ARBEITSAUFTRÄGE:
1. Welches Betriebssystem läuft laut Textauszug auf den Rechnern der Kunden?
2. Entscheiden Sie anhand des Textauszugs, ob die folgenden Aussagen zutreffen, und belegen Sie jede Antwort mit einem wörtlichen Zitat: (a) Die Rechner gehören zu einer Domäne. (b) ComFreek hält das automatische Herunterladen und Installieren für trivial. (c) Die Standard-Software soll auf jedem Rechner installiert werden.
3. Übertragen Sie aus dem Textauszug wortgetreu die Stelle, die mit „# Powershell: Software“ beginnt und bis einschließlich „einfach nur übersehen.“ reicht.

# Powershell: Software Download und installation



## KleinerGrosserMeister (13. September 2018)

Guten Tag an alle,

ich stecke gerade irgendwie fest. Im Internet finde ich auch nichts wirklich, hoffe ich habs nicht einfach nur übersehen.

Folgendes Szenario: ich möchte anhand von Powershell eine Software herunterladen und installieren lassen (automatisch).
Ich weiß zwar, dass ich die Möglichkeit über die PaketManager habe, funktioniert auch alles super aber die Möglichkeit sollte es doch geben oder?
ich weiß einfach nur noch nicht wie 

Hat den hintergrund, dass Rechner für Kunden nicht einzeln sondern automatisiert betankt werden (Standard Software die auf jedem Rechner installiert wird).
Dabei handelt es sich um Windows 10 Pro Clients.
Die Rechner sind in keiner Domäne.

Ich hoffe die infos reichen.
Es muss keine komplette Lösung sein sondern nur denkanstöße in welche richtung es gehen soll. Steh gerade total auf dem Schlauch.

Vielen Dank im voraus.


----------



## ComFreek (13. September 2018)

KleinerGrosserMeister hat gesagt.:


> aber die Möglichkeit sollte es doch geben oder?


Nein, an sich ist das nicht so trivial. Erst einmal müsste das Skript die korrekte Herstellerseite finden. Dann den Downloadlink. Wenn es nun ein Standard-Setup ist von einer der bekannten Setup-Hersteller/Wrapper, dann ist der Rest durchaus automatisiert möglich.

Das Ganze klingt für mich sehr danach, dass dir https://chocolatey.org gefallen könnte  Eventuell auch in der Kombo mit "BoxStarter".

DATENZEILEN:
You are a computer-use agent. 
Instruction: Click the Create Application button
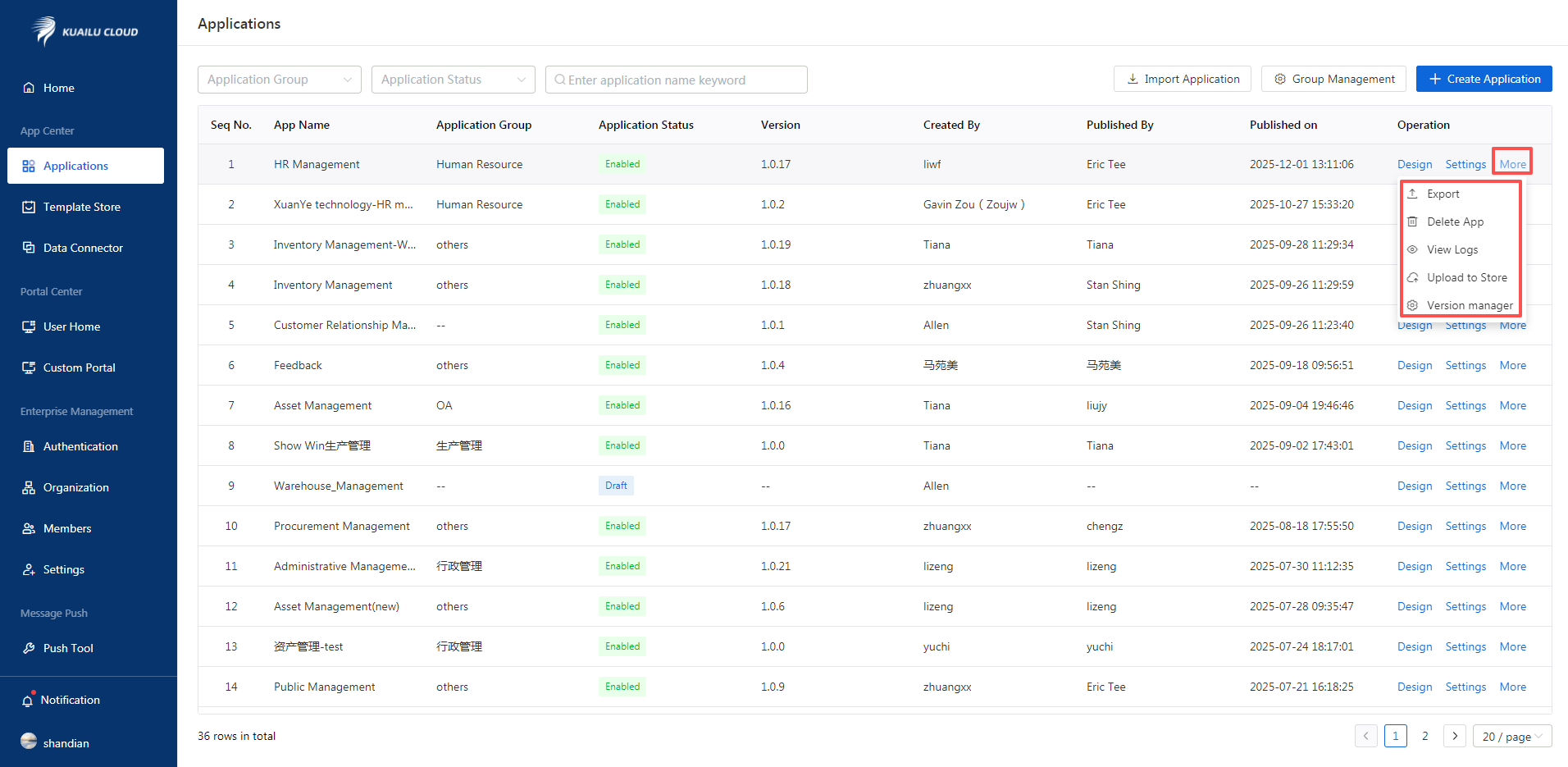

LÖSUNGEN:
1. Windows 10 Pro

2.
(a) Nein: „Die Rechner sind in keiner Domäne.“
(b) Nein: „Nein, an sich ist das nicht so trivial.“
(c) Ja: „Standard Software die auf jedem Rechner installiert wird“

3.
# Powershell: Software Download und installation



## KleinerGrosserMeister (13. September 2018)

Guten Tag an alle,

ich stecke gerade irgendwie fest. Im Internet finde ich auch nichts wirklich, hoffe ich habs nicht einfach nur übersehen.